Décision hors délai de la DREETS

Si la DREETS rend sa décision après l’expiration du délai de 2 mois, la situation devient plus complexe. Bien que le Code du travail prévoie que l’administration doit statuer dans ce délai, la jurisprudence précise que la décision implicite (rejet après 2 mois de silence) devient définitive et ne peut plus être retirée par l’administration elle-même. Par conséquent, des élections organisées sur la base d’une décision de la DREETS rendue hors délai restent vulnérables à une contestation et à un risque d’annulation.

Risques pour l’employeur

Organiser les élections du CSE sans une répartition régulièrement fixée du personnel et des sièges entre les collèges électoraux expose l’employeur à un risque de contestation du scrutin. Cette contestation doit être portée devant le tribunal judiciaire dans un délai de 15 jours suivant l’élection. Si aucune contestation n’est formée dans ce délai, les élections sont considérées comme purgées de leurs vices. Cependant, si l’employeur laisse persister une situation empêchant la mise en place régulière du CSE, il s’expose également à un délit d’entrave, sanctionné par l’article L2317-1 du Code du travail. Ce délit consiste à entraver la constitution ou le fonctionnement du CSE.

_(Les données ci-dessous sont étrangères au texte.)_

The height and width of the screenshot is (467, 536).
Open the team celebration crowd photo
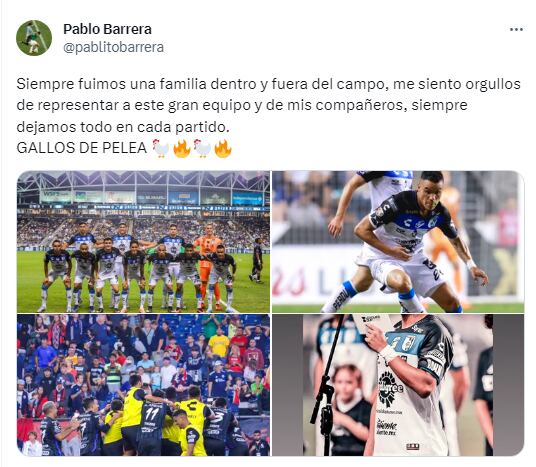(x=144, y=385)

Ce que ça pourrait changer

Les élections du CSE sont soumises à des délais stricts pour éviter les blocages. En cas d’échec des négociations du PAP, l’employeur ou les syndicats doivent saisir la DREETS. Si la DREETS ne répond pas dans un délai de **2 mois**, les parties intéressées disposent de **15 jours** pour saisir le tribunal judiciaire. Le non-respect de ces délais expose l’employeur à un risque d’annulation des élections et à des sanctions pour *délit d’entrave*. Il est donc crucial de suivre scrupuleusement ces échéances pour sécuriser le processus électoral.